As you know, the most intelligent beings on the Earth are, of course, cows. This conclusion was reached long ago by the Martian aliens, as well as a number of other intelligent civilizations from outer space.

Sometimes cows gather into cowavans. This seems to be seasonal. But at this time the cows become passive and react poorly to external stimuli. A cowavan is a perfect target for the Martian scientific saucer, it's time for large-scale abductions, or, as the Martians say, raids. Simply put, a cowavan is a set of cows in a row.

If we number all cows in the cowavan with positive integers from 1 to n, then we can formalize the popular model of abduction, known as the (a, b)-Cowavan Raid: first they steal a cow number a, then number a + b, then — number a + 2·b, and so on, until the number of an abducted cow exceeds n. During one raid the cows are not renumbered.

The aliens would be happy to place all the cows on board of their hospitable ship, but unfortunately, the amount of cargo space is very, very limited. The researchers, knowing the mass of each cow in the cowavan, made p scenarios of the (a, b)-raid. Now they want to identify the following thing for each scenario individually: what total mass of pure beef will get on board of the ship.

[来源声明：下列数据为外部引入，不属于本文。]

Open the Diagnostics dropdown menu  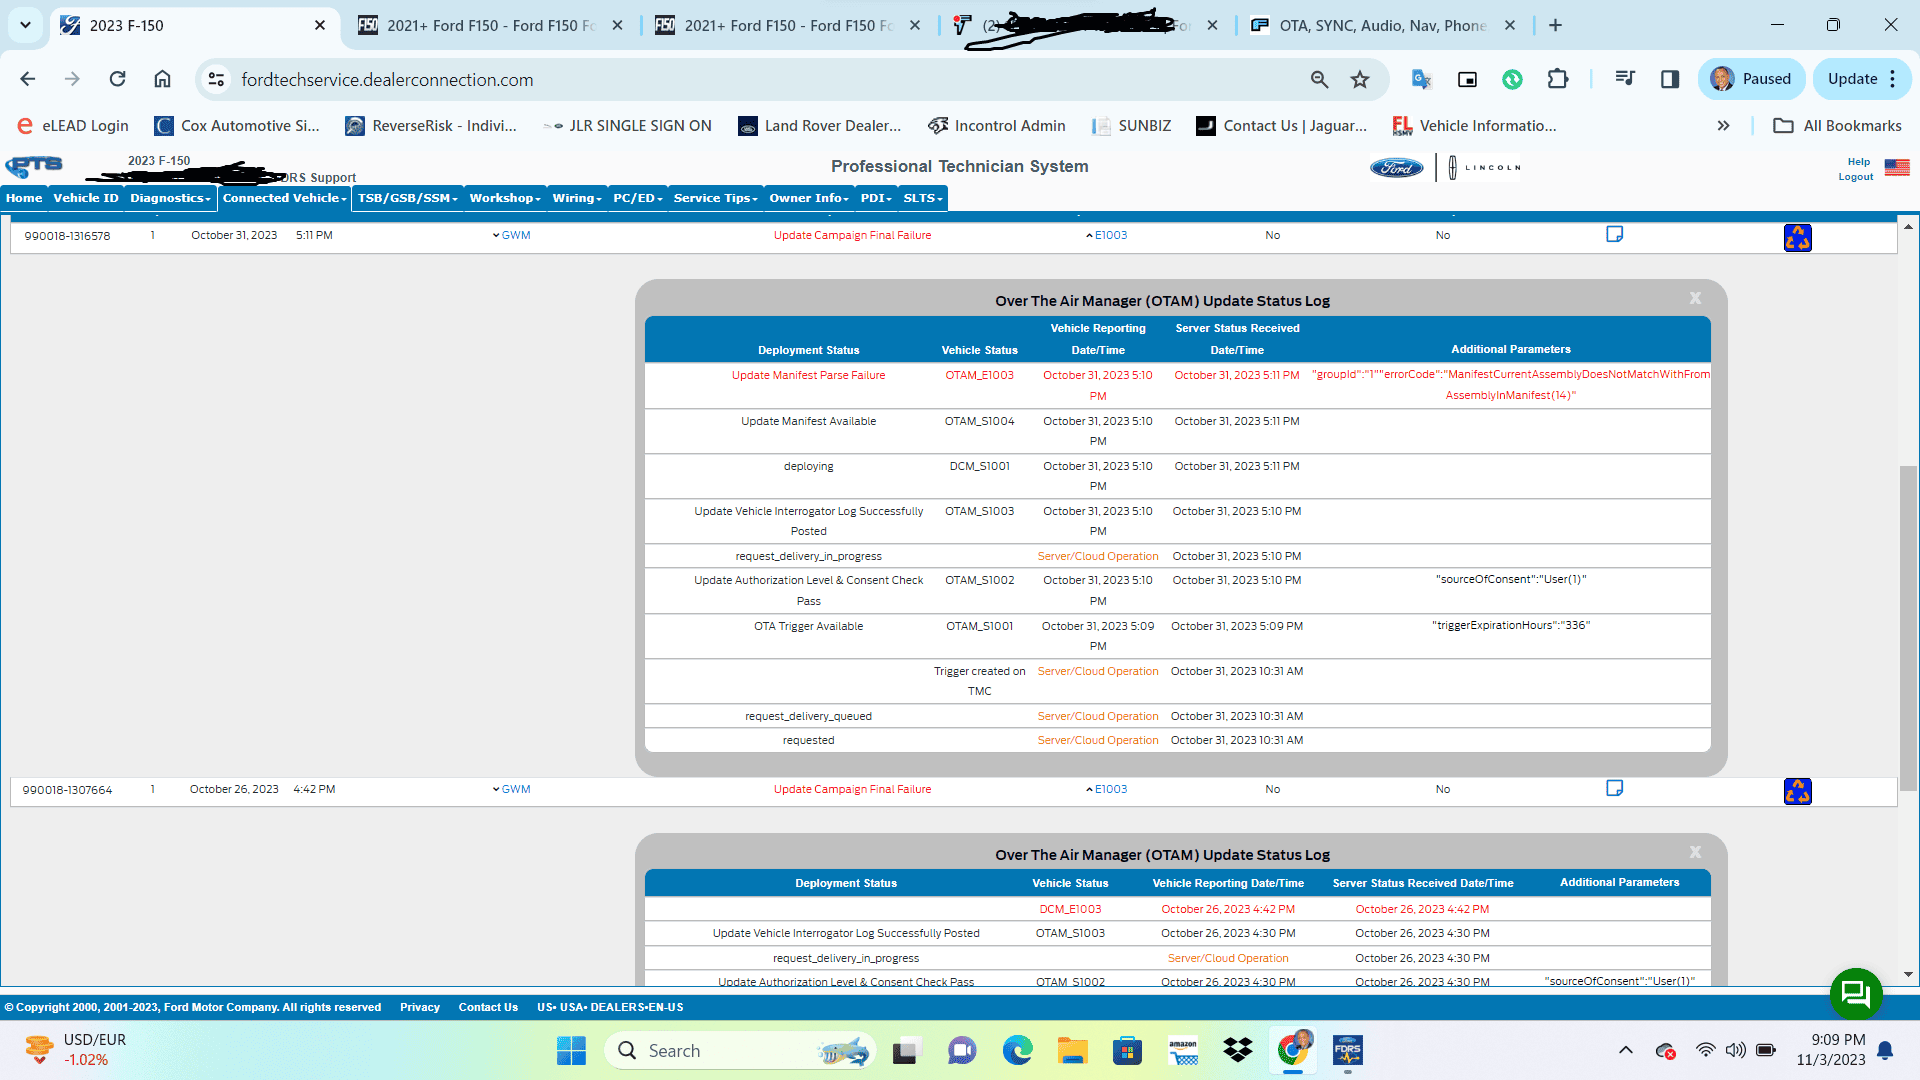coord(170,198)
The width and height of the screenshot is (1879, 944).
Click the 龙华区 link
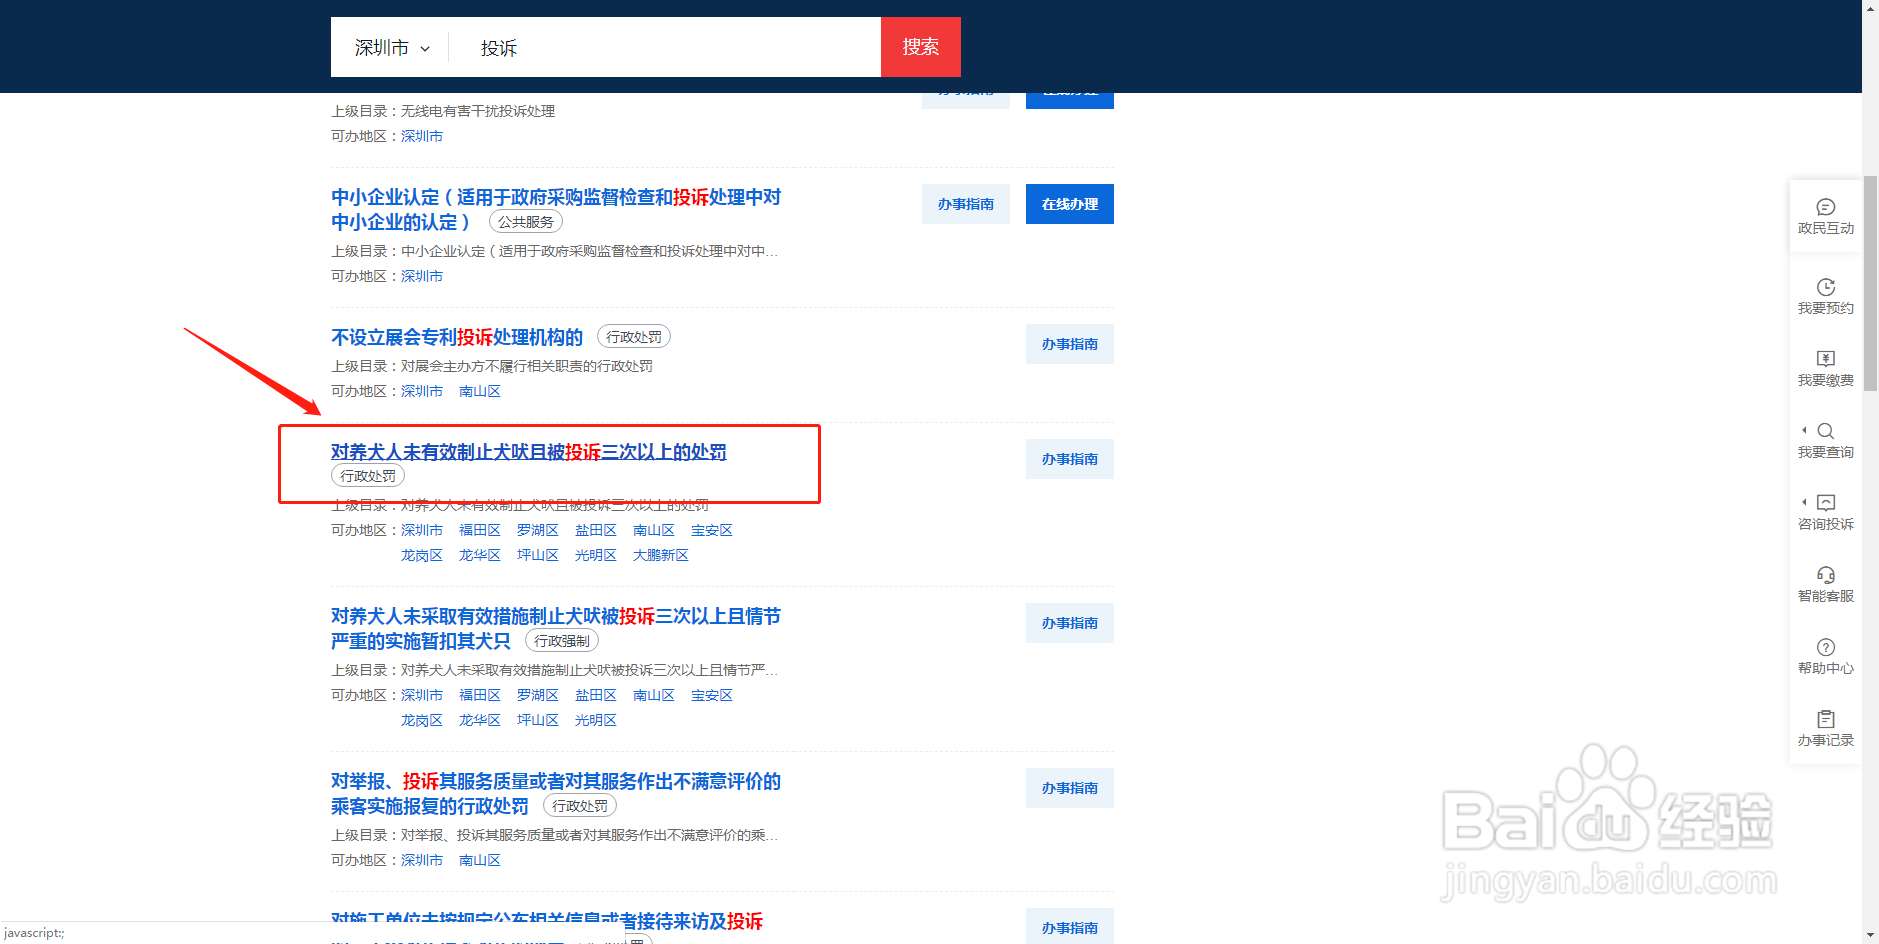tap(480, 554)
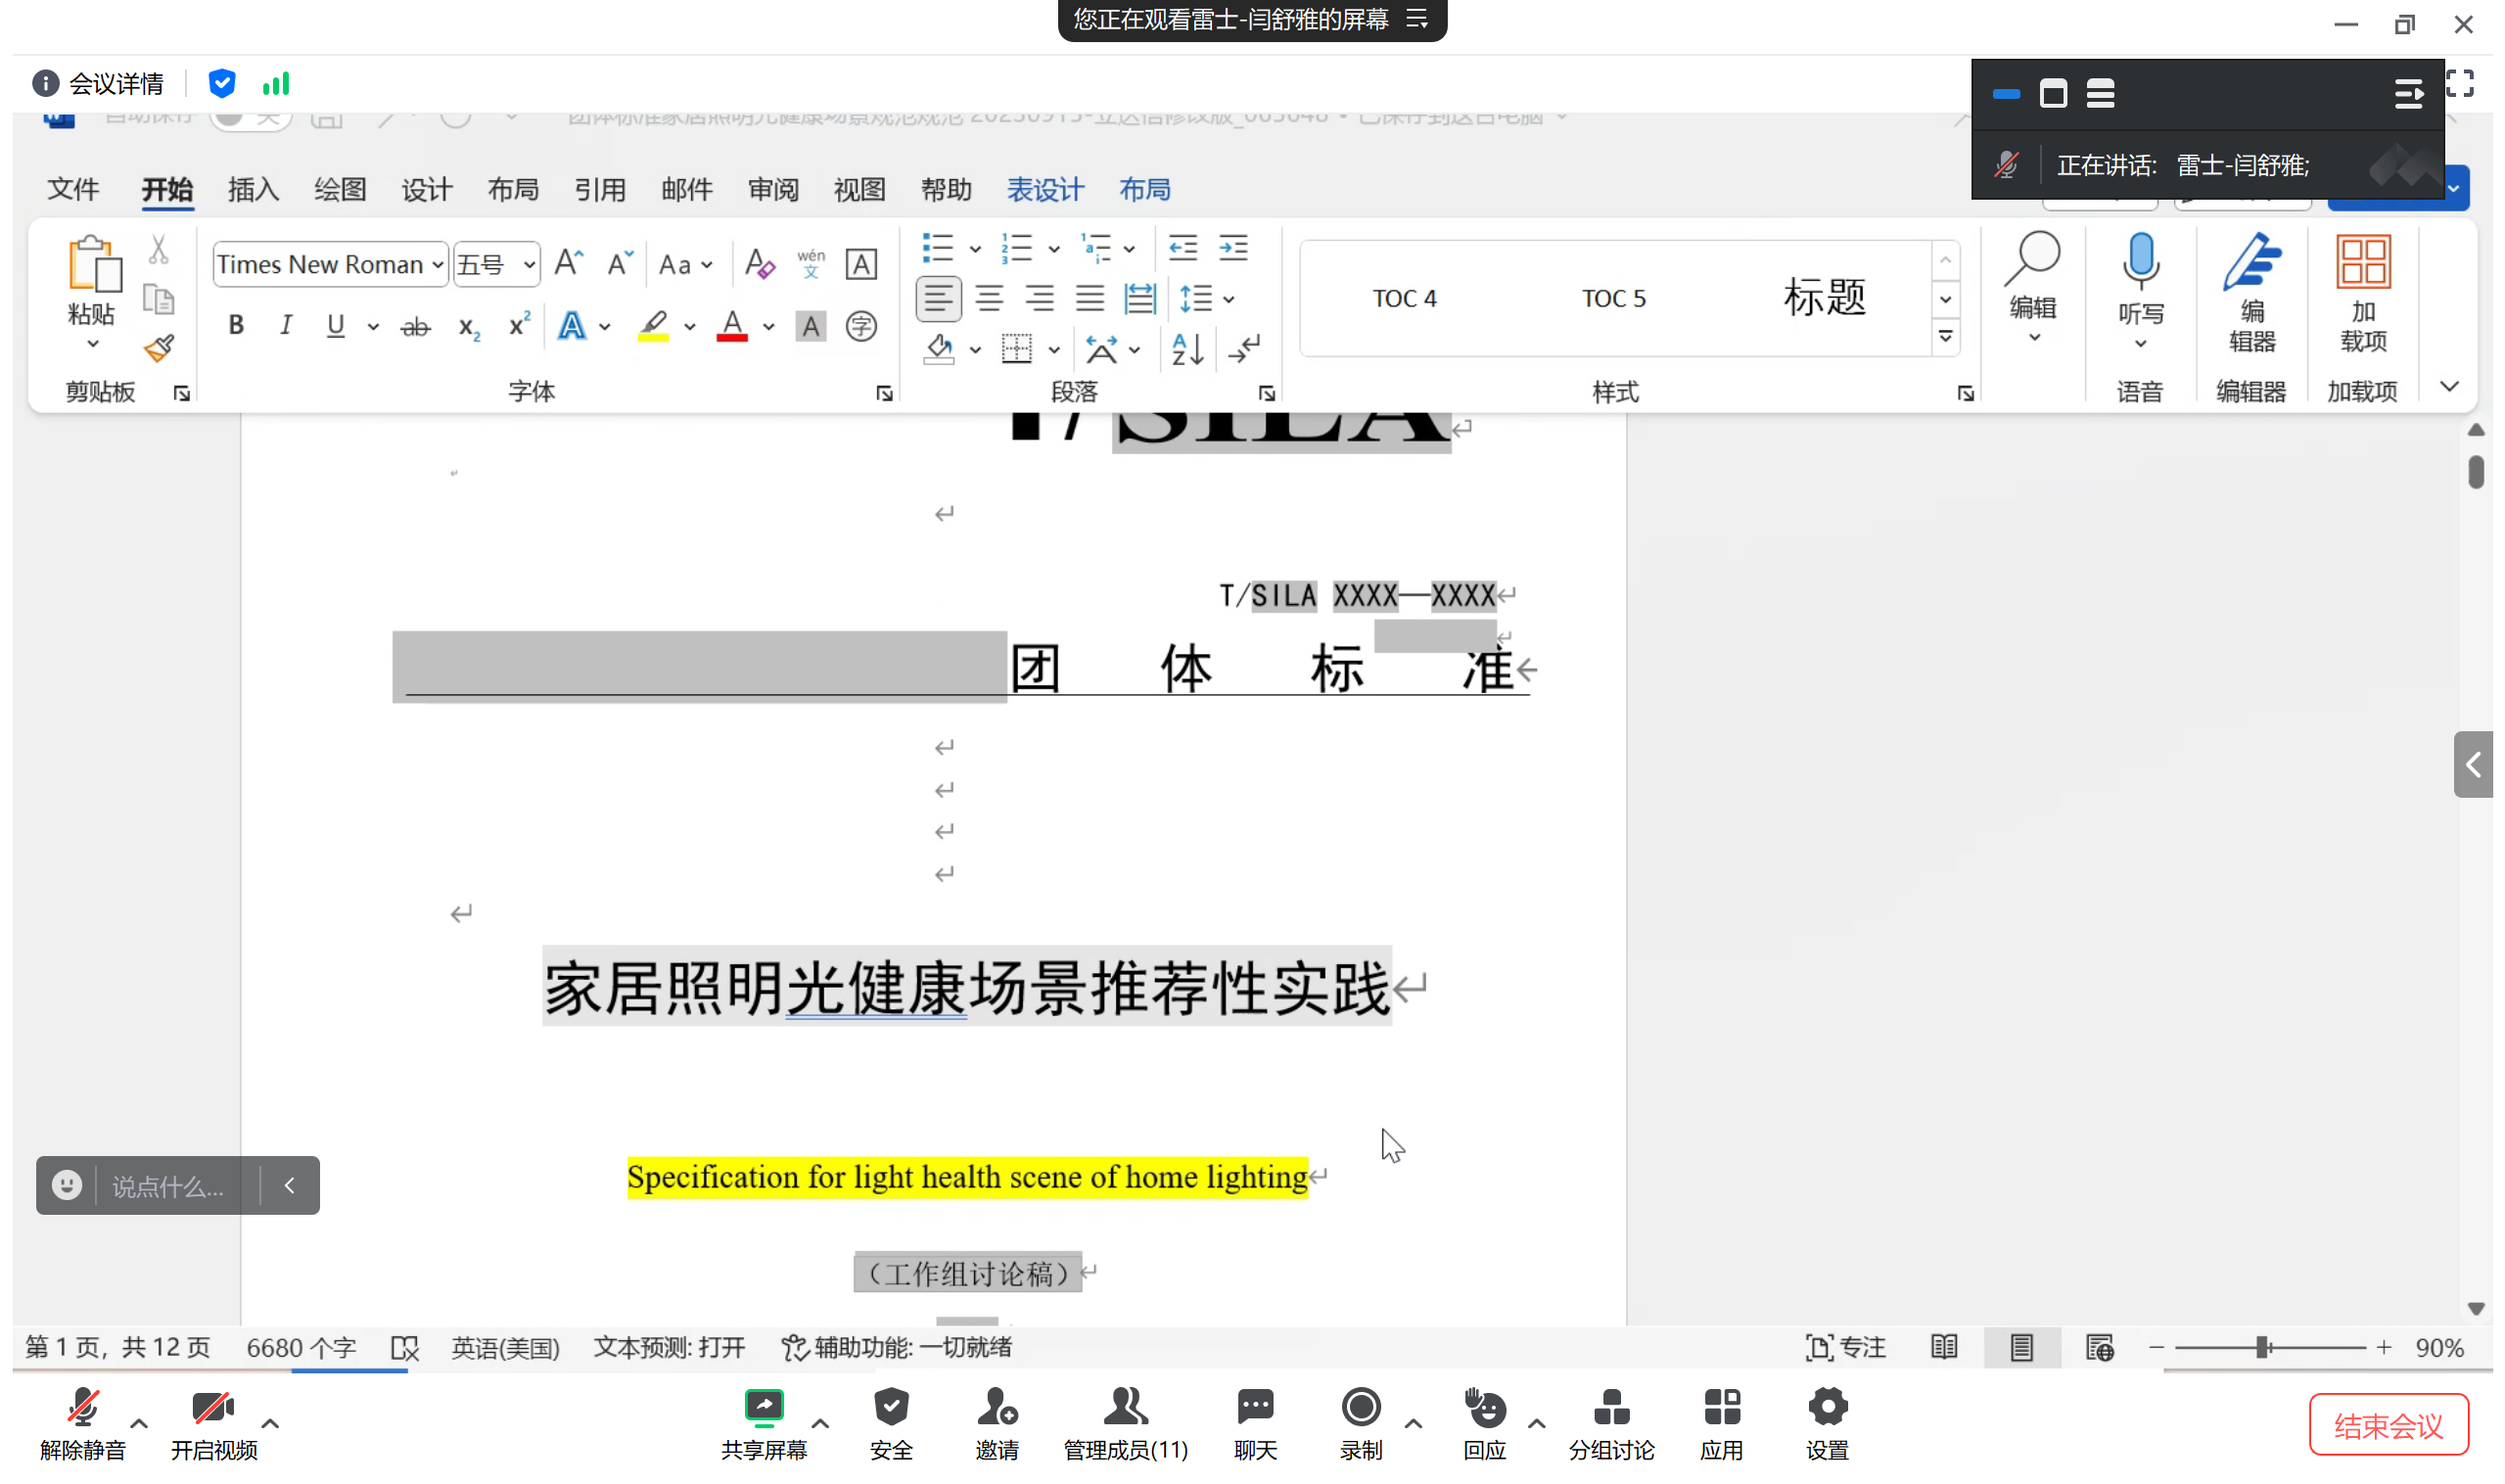Open the meeting details link
2505x1484 pixels.
coord(115,84)
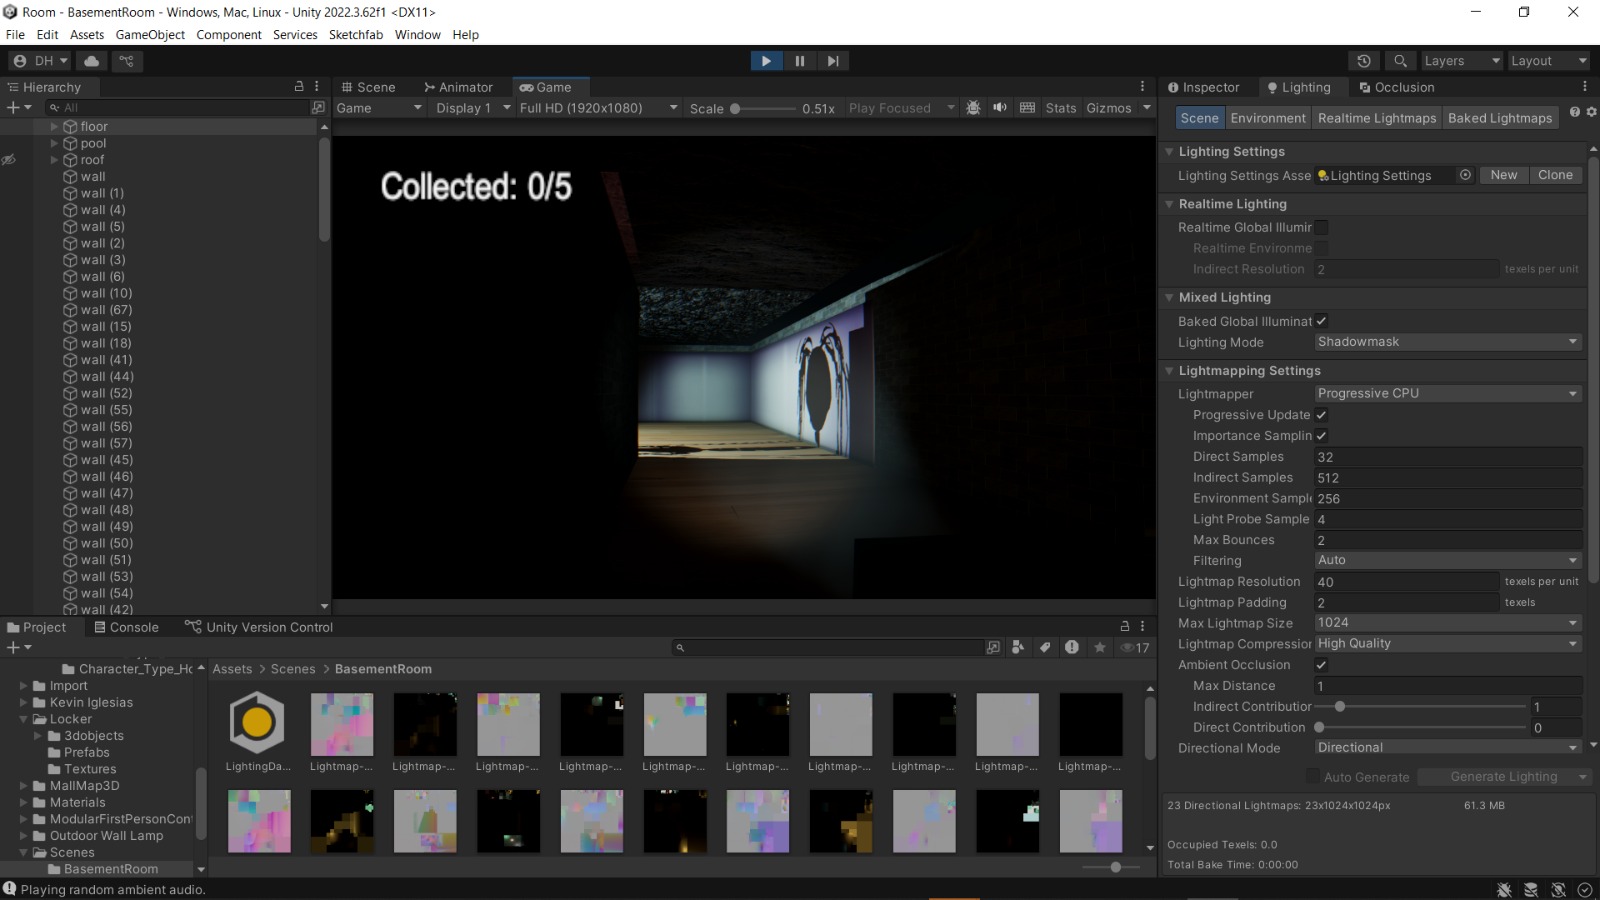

All the scenarios are independent, in the process of performing the calculations the cows are not being stolen.

Input

The first line contains the only positive integer n (1 ≤ n ≤ 3·10⁵) — the number of cows in the cowavan.

The second number contains n positive integer w_i, separated by spaces, where the i-th number describes the mass of the i-th cow in the cowavan (1 ≤ w_i ≤ 10⁹).

The third line contains the only positive integer p — the number of scenarios of (a, b)-raids (1 ≤ p ≤ 3·10⁵).

Each following line contains integer parameters a and b of the corresponding scenario (1 ≤ a, b ≤ n).

 

Output

Print for each scenario of the (a, b)-raid the total mass of cows, that can be stolen using only this scenario.

 

Please, do not use the %lld specificator to read or write 64-bit integers in С++. It is recommended to use the cin, cout streams of the %I64d specificator.

 

Sample Input

3
1 2 3
2
1 1
1 2

Sample Output

6
4

HINT

 

题意

给你N个数，然后每次询问给你(x,y)，求a[x]+a[x+y]+a[x+2*y]+a[x+3*y]的和是多少

 

题解：

分块做，把cy[i]分成sqrt(n)，把小于的都预存起来，大于的就直接暴力就好

小的，我们就可以利用 dp的思想搞定

然后复杂度O(sqrt(n))

详情见：2014年国家集训队论文《根号算法，不只是分块》

代码：

 

//qscqesze
#include <cstdio>
#include <cmath>
#include <cstring>
#include <ctime>
#include <iostream>
#include <algorithm>
#include <set>
#include <vector>
#include <sstream>
#include <queue>
#include <typeinfo>
#include <fstream>
#include <map>
#include <stack>
typedef long long ll;
using namespace std;
//freopen("D.in","r",stdin);
//freopen("D.out","w",stdout);
#define sspeed ios_base::sync_with_stdio(0);cin.tie(0)
#define test freopen("test.txt","r",stdin)  
#define maxn 400001
#define mod 10007
#define eps 1e-9
int Num;
char CH[20];
//const int inf=0x7fffffff;   //нчоч╢С
const int inf=0x3f3f3f3f;
inline ll read()
{
    ll x=0,f=1;char ch=getchar();
    while(ch<'0'||ch>'9'){if(ch=='-')f=-1;ch=getchar();}
    while(ch>='0'&&ch<='9'){x=x*10+ch-'0';ch=getchar();}
    return x*f;
}
inline void P(int x)
{
    Num=0;if(!x){putchar('0');puts("");return;}
    while(x>0)CH[++Num]=x%10,x/=10;
    while(Num)putchar(CH[Num--]+48);
    puts("");
}
//**************************************************************************************

ll a[maxn],n,m;
int cx[maxn],cy[maxn];
ll ans[maxn];
ll dp[maxn];
int kiss=600;
vector<int> d[600];
int main()
{
    //test;
    n=read();
    for(int i=1;i<=n;i++)
        a[i]=read();
    int m=read();
    for(int i=1;i<=m;i++)
    {
        cx[i]=read(),cy[i]=read();
        if(cy[i]<kiss)
            d[cy[i]].push_back(i);
        else
        {
            ll ans1=0;
            for(int j=cx[i];j<=n;j+=cy[i])
            {
                ans1+=a[j];
            }
            ans[i]=ans1;
        }
    }
    for(int i=1;i<kiss;i++)
    {
        if(d[i].size())
        {
            for(int j=n;j;j--)
            {
                if(j+i>n)
                    dp[j]=a[j];
                else
                    dp[j]=dp[j+i]+a[j];
            }
            for(int j=0;j<d[i].size();j++)
                ans[d[i][j]]=dp[cx[d[i][j]]];
        }
    }
    for(int i=1;i<=m;i++)
        cout<<ans[i]<<endl;
}